Purpose: : To assess the efficacy of short interfering RNA (siRNA)-mediated knockdown of pro-apoptotic gene Caspase 2 in the survival of adult rat retinal ganglion cells (RGCs) after optic nerve injury. Therapeutic neuroprotective agents have the potential in the treatment of ocular diseases that were heretofore untreatable or difficult to treat, including disorders primarily involving death of photoreceptors (such as in AMD, retinitis pigmentosa and retinal detachment) or RGC (such as in acute or chronic optic neuropathies). Caspase2 was identified as a primary target for inhibition to prevent RGC apoptosis in optic nerve crush and axotomy models in rats. Whereas Caspase2 was predominantly expressed and activated in RGC, the primary localization of Caspase 3 was in horizontal and bipolar cells of the inner nuclear layer.
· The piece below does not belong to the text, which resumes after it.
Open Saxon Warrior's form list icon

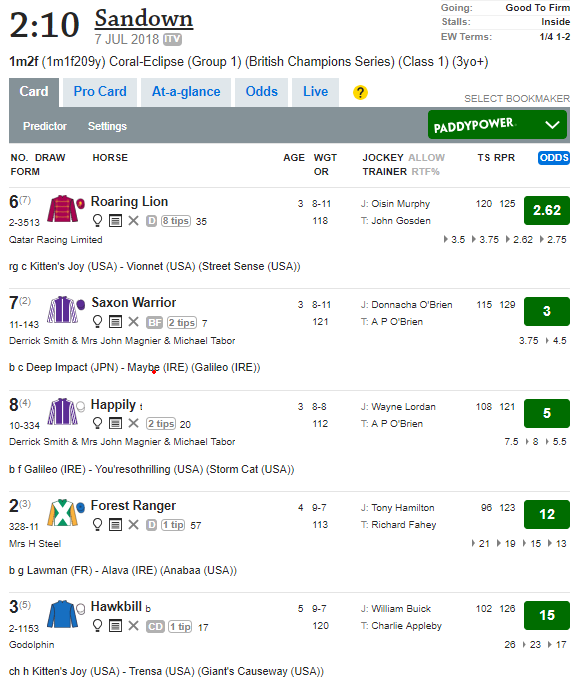click(x=116, y=322)
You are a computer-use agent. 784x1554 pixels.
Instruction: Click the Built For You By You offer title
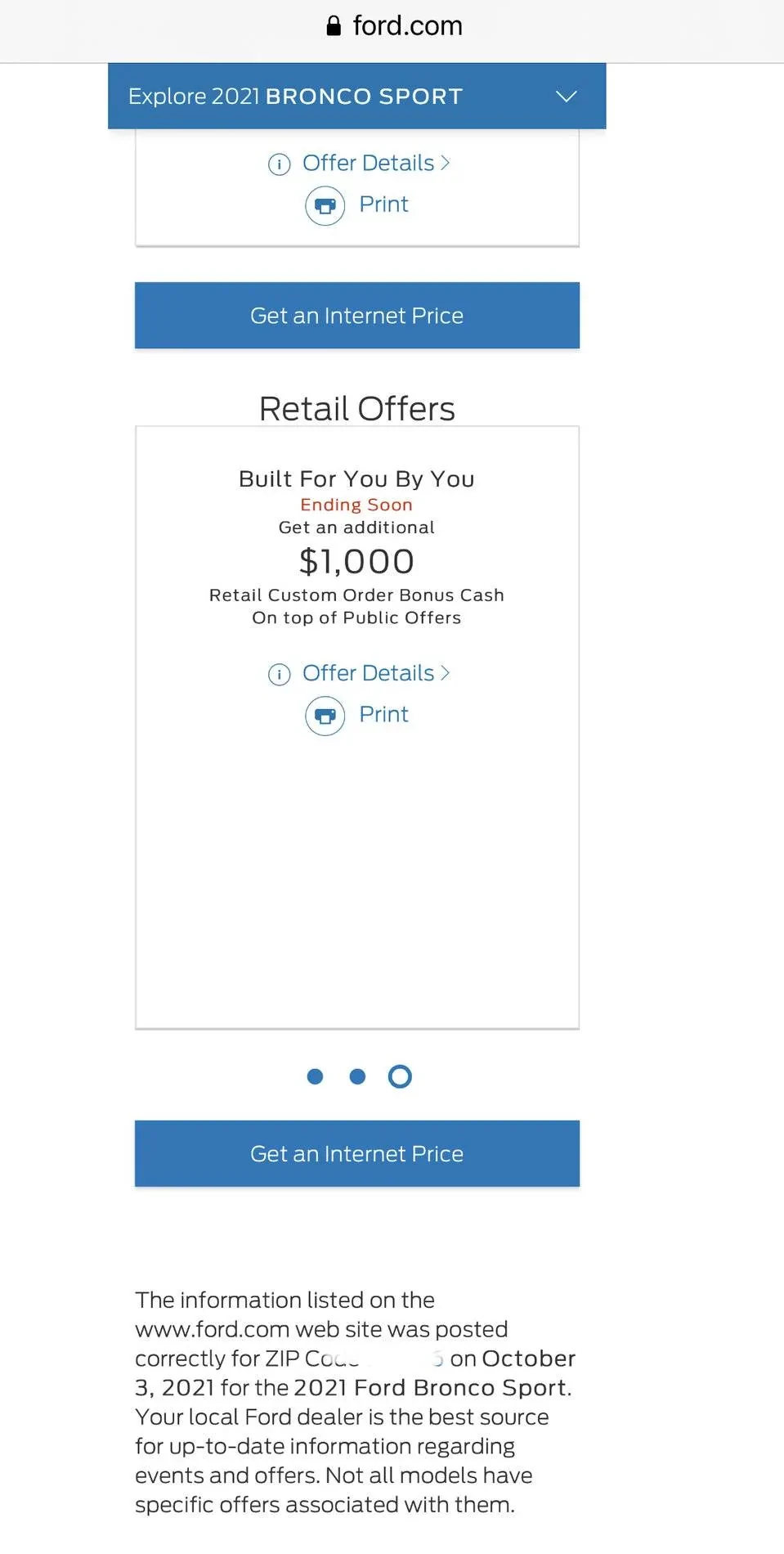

Methods: : siRNA delivery to the retina was confirmed by quantitation and in situ hybridization. For efficacy models, RGCs were labeled by application of the retrograde tracer, Fluorogold. Optic nerve injury was performed one week later. Intraocular injections of proprietary chemically stabilized anti-Caspase 2 or control siRNAs were performed at the time of injury by infusion into the vitreous chamber. The density of surviving RGCs was quantified at different time points after optic nerve injury by counting Fluorogold-labeled neurons in retinal wholemounts. For longer time points, the animals received 2^nd siRNA injection.

Results: : siRNA was detectable in the retina for up to one week after injection to injured eyes and was localized to RGC. siRNA targeting Caspase 2 significantly enhanced RGC survival compared to controls. There was no difference in RGC survival in injured eyes treated with either control siRNAs or with PBS intravitreal injections.

Conclusions: : These results demonstrate that nuclease-stable, modified siRNA targeting Caspase 2 has sustained neuroprotective effects on RGC survival following optic nerve injury.